Also, some states resorted to illegal or questionable means of execution because they were unable to procure the normal drugs for lethal injection. Many pharmaceutical companies have stopped providing drugs for executions, and the European Union, which strongly opposes the death penalty, has banned the export of drugs for capital punishment.

Nebraska, Arizona, and Texas tried to import drugs for execution that were not approved by the Food and Drug Administration. The drugs were seized, and in one case Federal Express refused to transport them to Nebraska.

Some states then approved other means of execution — Utah brought back the firing squad and Oklahoma approved the use of nitrogen gas as a back-up method. Oklahoma saw a botched execution in January, and an autopsy later revealed that the wrong lethal drug had been administered.  

All this undermined confidence in the states' authority to execute criminals, Dunham said. “The level of incompetence that was involved in that administratively botched execution was astounding,” he said of the January execution of Charles Warner in Oklahoma. “Can you trust the states to carry this out in a fair, humane, and competent way?”

Information given >>
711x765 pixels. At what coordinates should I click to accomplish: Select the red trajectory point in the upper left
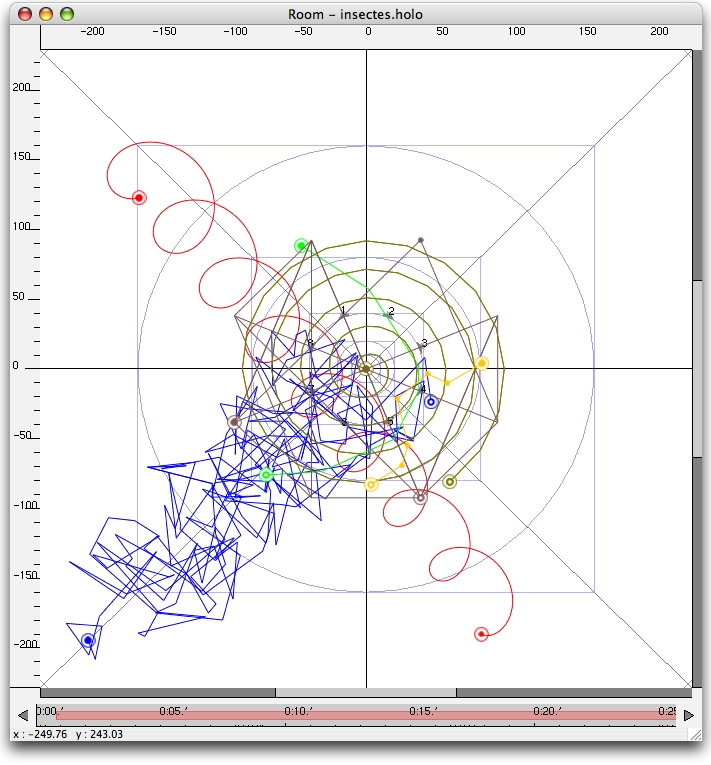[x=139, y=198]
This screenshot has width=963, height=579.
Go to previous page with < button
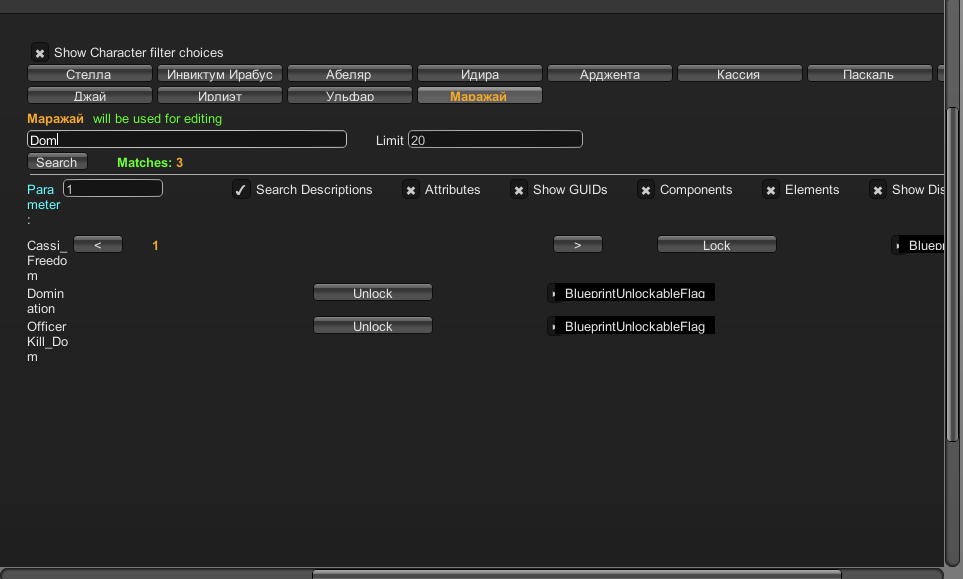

...

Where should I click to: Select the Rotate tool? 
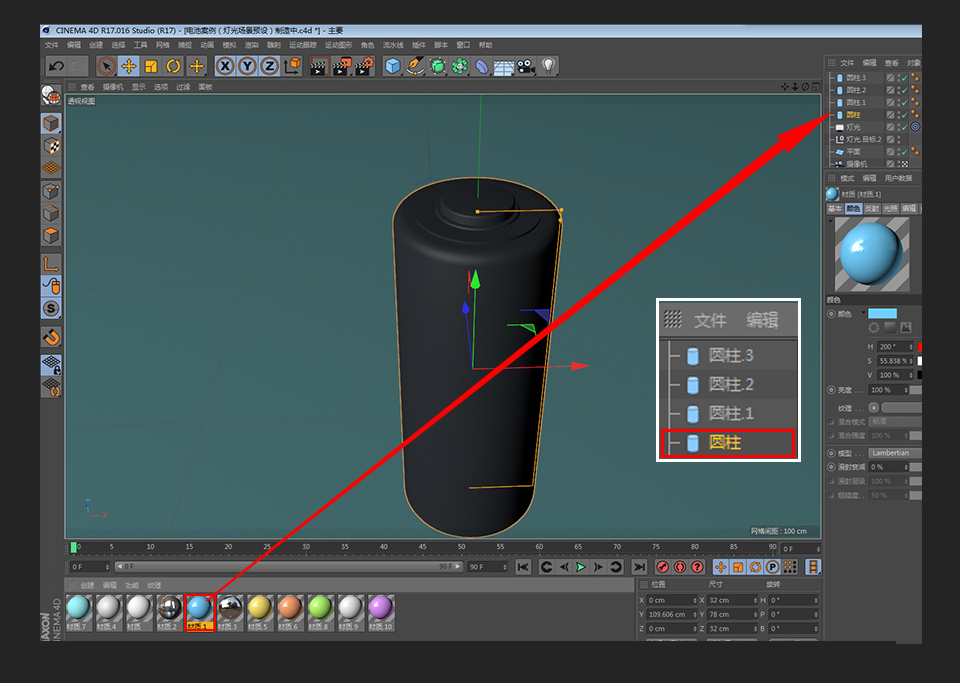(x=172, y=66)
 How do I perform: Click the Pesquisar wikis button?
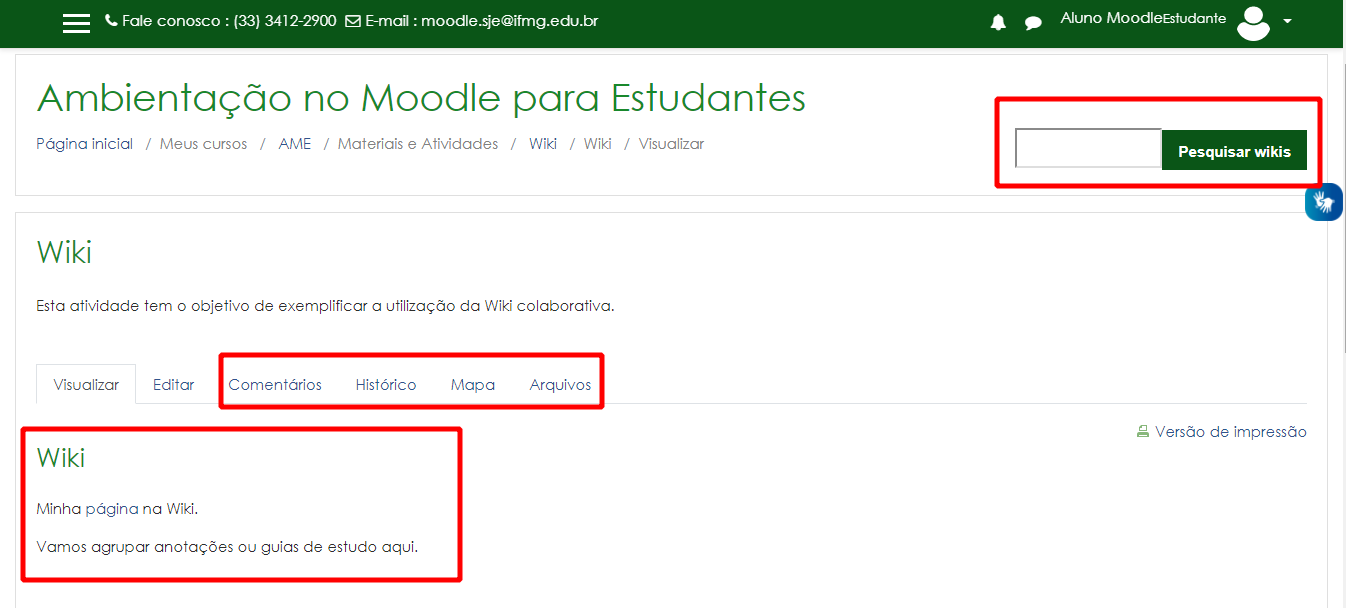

Problems to solve >>
1: In the text on execution drugs, reproduce the portion from "Some states then" up to and including "had been administered.".
2: Condense the paragraph of the text on execution drugs that begins "Some states then approved other means" into a brief bulleted list that keeps its main facts.

Answers to the exercise >>
1:
Some states then approved other means of execution — Utah brought back the firing squad and Oklahoma approved the use of nitrogen gas as a back-up method. Oklahoma saw a botched execution in January, and an autopsy later revealed that the wrong lethal drug had been administered.

2:
- Some states approved other means of execution.
- Utah brought back the firing squad.
- Oklahoma approved nitrogen gas as a back-up method.
- Oklahoma botched an execution in January, and an autopsy showed the wrong lethal drug had been given.